(Records of locating words and elements)
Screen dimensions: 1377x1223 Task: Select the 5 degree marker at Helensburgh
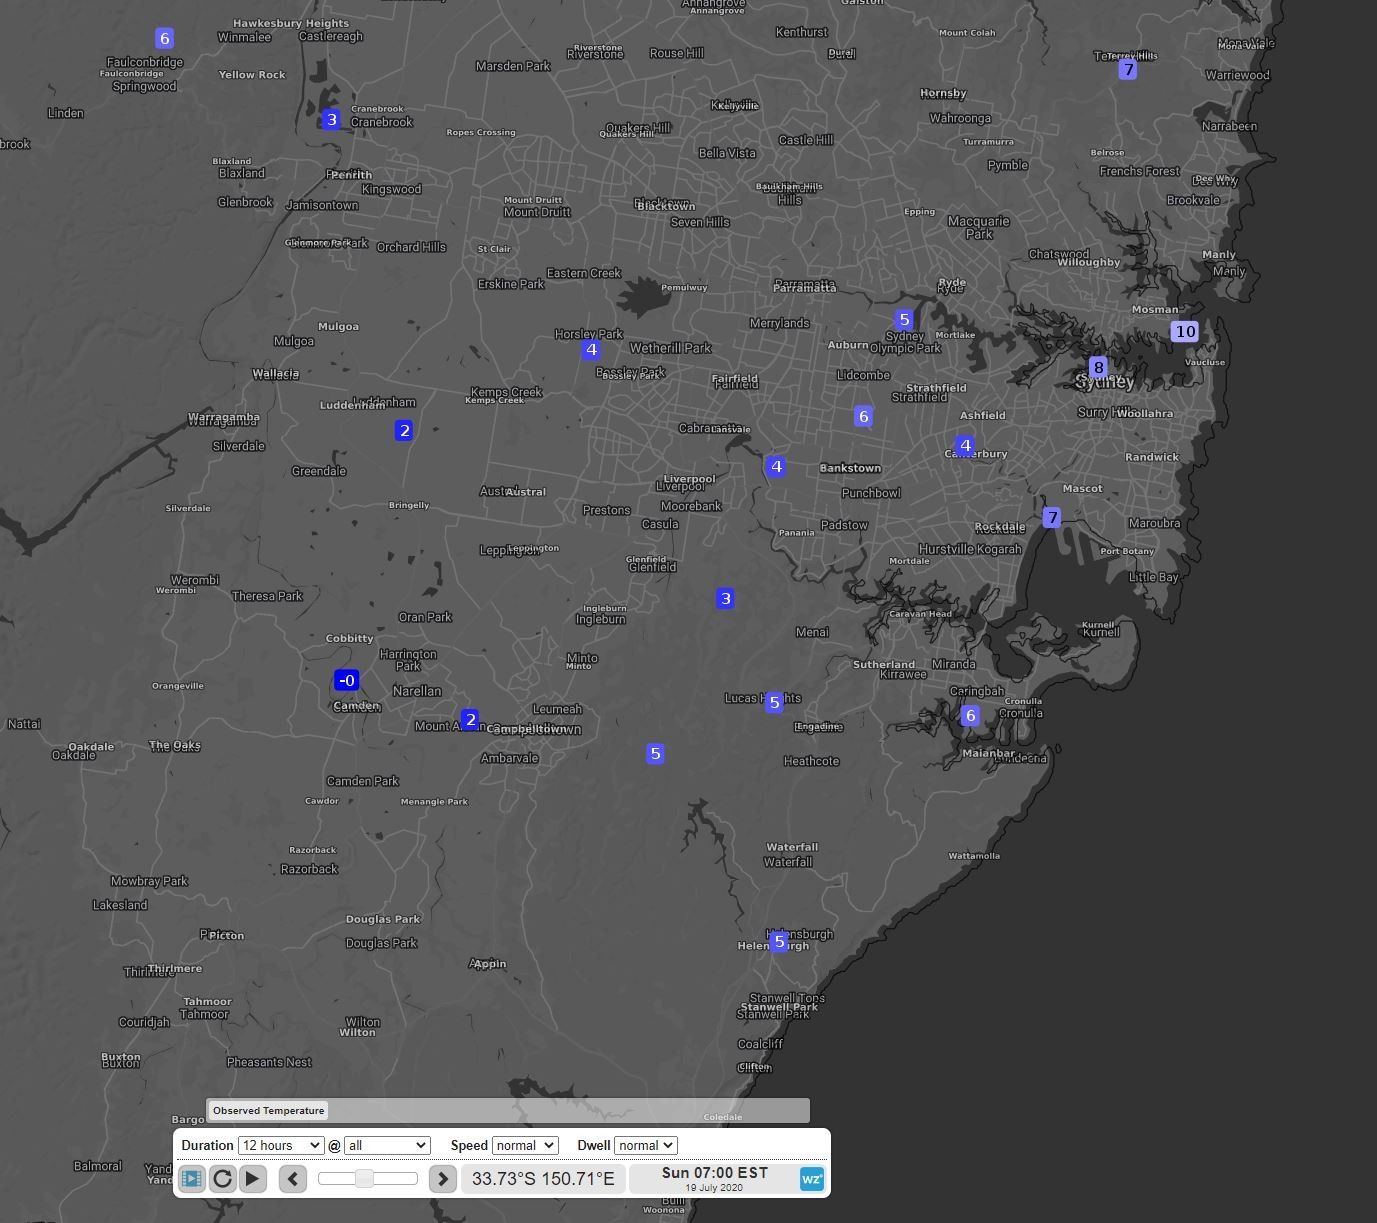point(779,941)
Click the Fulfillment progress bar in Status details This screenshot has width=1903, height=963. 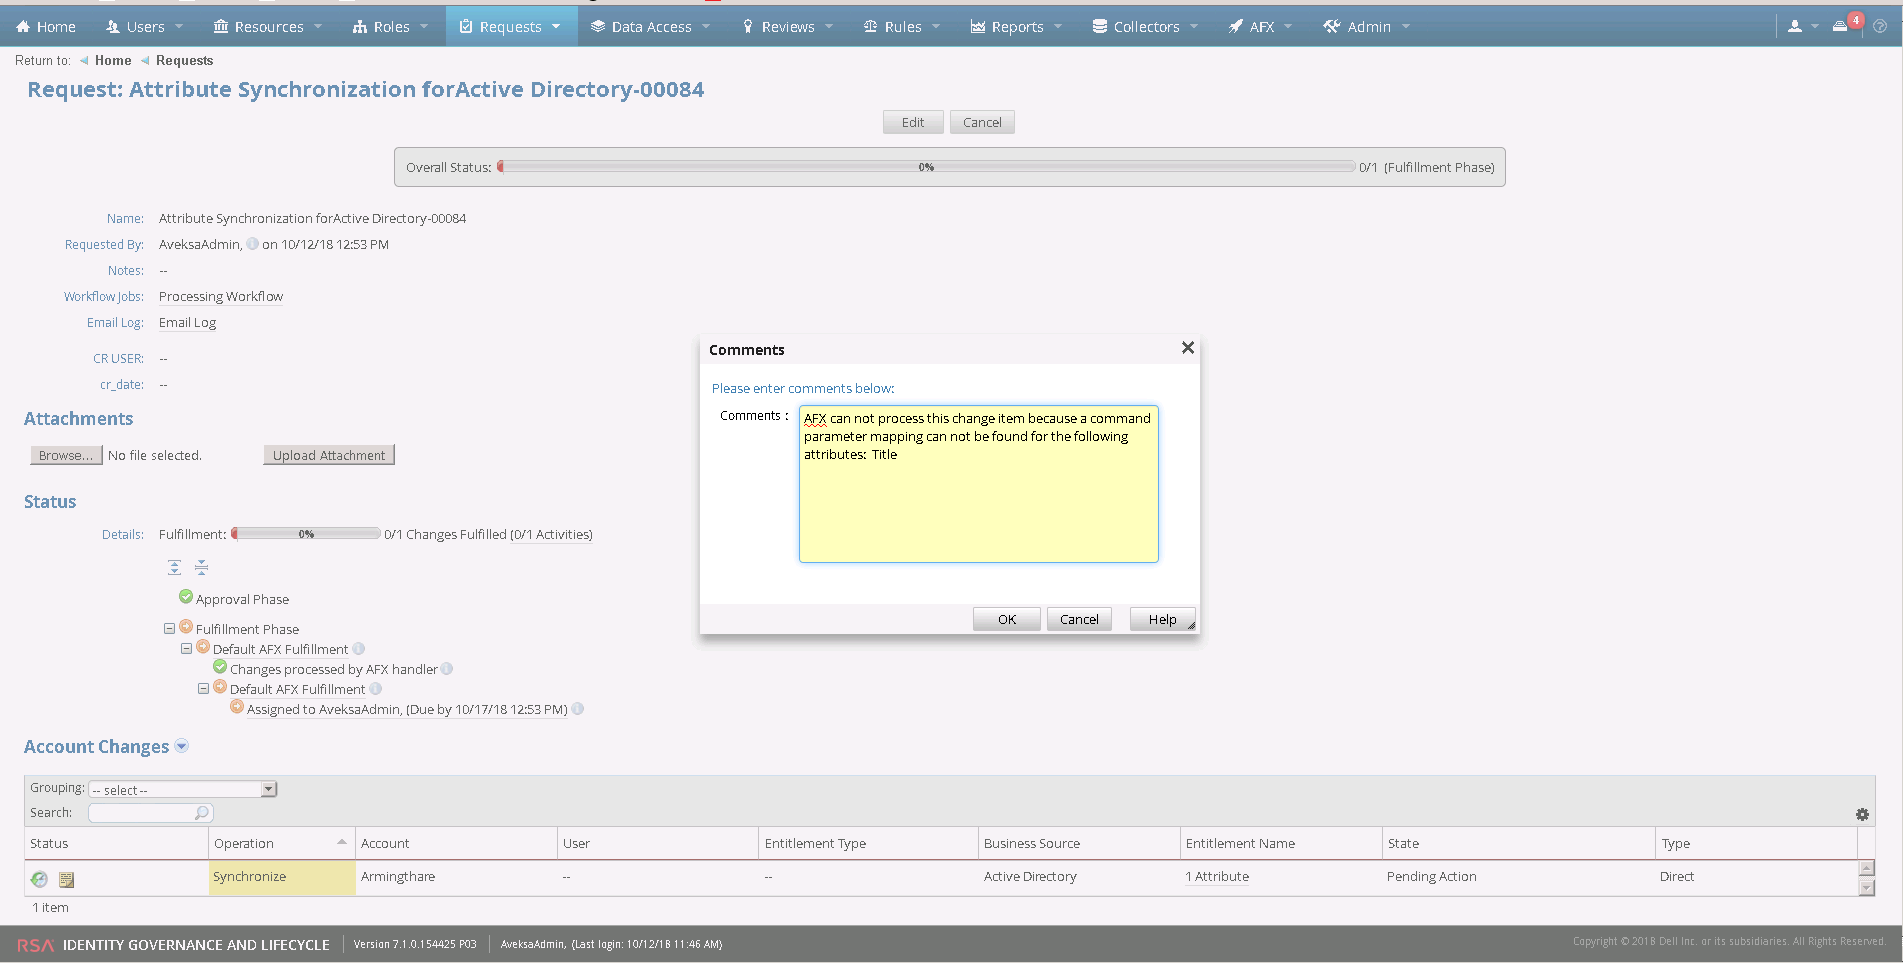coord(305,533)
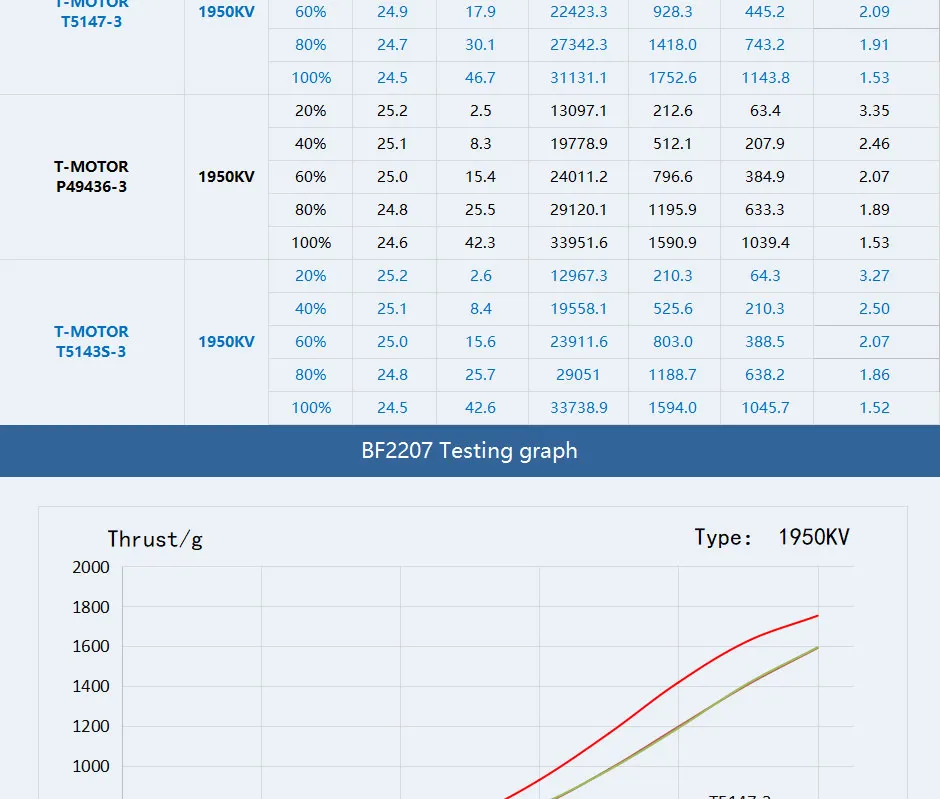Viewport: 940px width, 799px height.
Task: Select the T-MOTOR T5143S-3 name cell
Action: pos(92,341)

PROBLEM DESCRIPTION:
Recast the rows from the beginning through the line containing "point(779,941)", including that line, as a numbered list with blank lines and pictures omitted.

RESPONSE:
1. Screen dimensions: 1377x1223 Task: Select the 5 degree marker at Helensburgh
2. point(779,941)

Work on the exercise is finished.